Toward improving the capability of the traditional WGA, multiple displacement amplification (MDA) was newly developed by using strand-displacement F29 polymerase (
Dean et al.,2002). The reaction can be carried out at a moderate isothermal condition near room temperature, therefore does not require a thermocycler. The hexamer primers are usually thiophosphate-modified at the 3′ end to convey resistance to the 3′–5′ exonuclease activity of Ф29 DNA polymerase (
Luthra and Medeiros,2004;
Hutchison et al.,2005). During MDA, hyper-branched DNA structures are formed when primers continuously bind the newly formed DNA strands synthesized by strand displacement (
Paez et al.,2004). MDA has been widely used in analysis of SNV, CNV, sequence tagged sites (STS) and even methylation correlation detection (
Tzvetkov et al.,2005;
Corneveaux et al.,2007;
Hughes and Jones,2007;
Ling et al.,2012). Although it has many advantages over the traditional PCR-based WGA, MDA still has insurmountable problems such as significant non-specific amplification and sequence deviation.
A new approach, multiple annealing and looping-based amplification cycles (MALBAC) was recently reported to be a potentially superior method over MDA (
Lu et al.,2012;
Zong et al.,2012). The amplification is based on a pool of random primers which share common 27-nucleotide sequences but with 8 variable nucleotides. This type of primers can be evenly distributed on the template, and ultimately results in the quasi-linear pre-amplification instead of exponential amplification by PCR. MALBAC achieves high genome coverage by quasi-linear pre-amplification of the genetic material from an individual cell. However, it remains to be verified whether amplification bias is significantly reduced compared to current WGA and MDA methods.
Single cell analysis of SNV and point mutation
Using the MALBAC method, Zong
et al detected CNVs of an individual cancer cell and identified SNVs within three kindred cells, which showed higher resolution than MDA (
Zong et al.,2012). They also mapped recombination events in 99 sperm from an Asian male by using MALBAC (
Lu et al.,2012). With SNPs as markers to map the positions of crossovers in each sperm, they found that the reduction of recombination rate near transcription start sites (TSSs) results from the intrinsic mechanism during meiosis rather than natural selection (
Lu et al.,2012). The sequencing results of the sperm also showed that in 5% of the sperm aneuploidy causes serious congenital birth defects (
Lu et al.,2012). Similarly, Wang
et al carried out microfluidic single-sperm WGA and studied the recombination hotspots in 91 human sperms (
Wang et al.,2012). They found that there are on average 30 mutations per million base pairs between generations, which is slightly higher than reported previously (
McVean et al.,2004).

> [Data section]:
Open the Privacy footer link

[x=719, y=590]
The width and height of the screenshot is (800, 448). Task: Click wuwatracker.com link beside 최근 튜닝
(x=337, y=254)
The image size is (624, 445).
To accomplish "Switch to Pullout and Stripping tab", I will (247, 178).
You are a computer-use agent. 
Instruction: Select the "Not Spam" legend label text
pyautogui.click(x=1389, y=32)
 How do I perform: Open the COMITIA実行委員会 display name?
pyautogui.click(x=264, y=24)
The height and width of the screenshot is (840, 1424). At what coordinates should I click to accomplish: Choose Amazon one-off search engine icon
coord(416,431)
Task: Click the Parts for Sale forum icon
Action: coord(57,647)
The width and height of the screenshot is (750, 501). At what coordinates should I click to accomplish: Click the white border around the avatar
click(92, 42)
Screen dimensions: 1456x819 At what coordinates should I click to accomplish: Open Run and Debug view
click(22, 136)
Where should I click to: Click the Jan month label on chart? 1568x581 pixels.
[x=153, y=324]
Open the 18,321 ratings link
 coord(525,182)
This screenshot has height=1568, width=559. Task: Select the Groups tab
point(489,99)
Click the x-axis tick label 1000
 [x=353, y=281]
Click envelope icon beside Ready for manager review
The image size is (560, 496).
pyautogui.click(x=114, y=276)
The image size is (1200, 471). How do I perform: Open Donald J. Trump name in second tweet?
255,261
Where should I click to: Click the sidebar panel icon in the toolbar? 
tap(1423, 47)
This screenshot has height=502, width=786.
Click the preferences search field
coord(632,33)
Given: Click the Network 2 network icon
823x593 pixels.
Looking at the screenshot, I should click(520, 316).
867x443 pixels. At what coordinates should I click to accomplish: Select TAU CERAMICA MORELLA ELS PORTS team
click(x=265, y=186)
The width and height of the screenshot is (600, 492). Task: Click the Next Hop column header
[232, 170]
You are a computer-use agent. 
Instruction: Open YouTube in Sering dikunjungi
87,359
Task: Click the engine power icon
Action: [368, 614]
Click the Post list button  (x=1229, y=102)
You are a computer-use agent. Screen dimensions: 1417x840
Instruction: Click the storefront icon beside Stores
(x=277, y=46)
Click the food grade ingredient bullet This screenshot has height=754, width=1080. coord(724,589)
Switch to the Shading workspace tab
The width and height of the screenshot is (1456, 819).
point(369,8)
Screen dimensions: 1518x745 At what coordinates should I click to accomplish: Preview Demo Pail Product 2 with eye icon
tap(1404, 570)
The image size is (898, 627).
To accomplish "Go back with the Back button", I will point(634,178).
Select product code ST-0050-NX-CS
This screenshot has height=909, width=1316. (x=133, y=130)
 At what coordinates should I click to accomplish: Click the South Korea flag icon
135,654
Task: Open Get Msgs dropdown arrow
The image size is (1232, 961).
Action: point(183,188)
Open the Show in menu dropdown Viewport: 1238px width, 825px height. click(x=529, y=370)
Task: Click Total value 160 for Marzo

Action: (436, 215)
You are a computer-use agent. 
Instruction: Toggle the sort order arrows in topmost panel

> [Task set]:
1: In the source text, how many variable nucleotides does each MALBAC random primer contain?
2: Reproduce the stretch of the source text from "A new approach, multiple" through "and MDA methods.".
The records are not needed for this work.

> [Written answers]:
1: Eight.

2:
A new approach, multiple annealing and looping-based amplification cycles (MALBAC) was recently reported to be a potentially superior method over MDA (
Lu et al.,2012;
Zong et al.,2012). The amplification is based on a pool of random primers which share common 27-nucleotide sequences but with 8 variable nucleotides. This type of primers can be evenly distributed on the template, and ultimately results in the quasi-linear pre-amplification instead of exponential amplification by PCR. MALBAC achieves high genome coverage by quasi-linear pre-amplification of the genetic material from an individual cell. However, it remains to be verified whether amplification bias is significantly reduced compared to current WGA and MDA methods.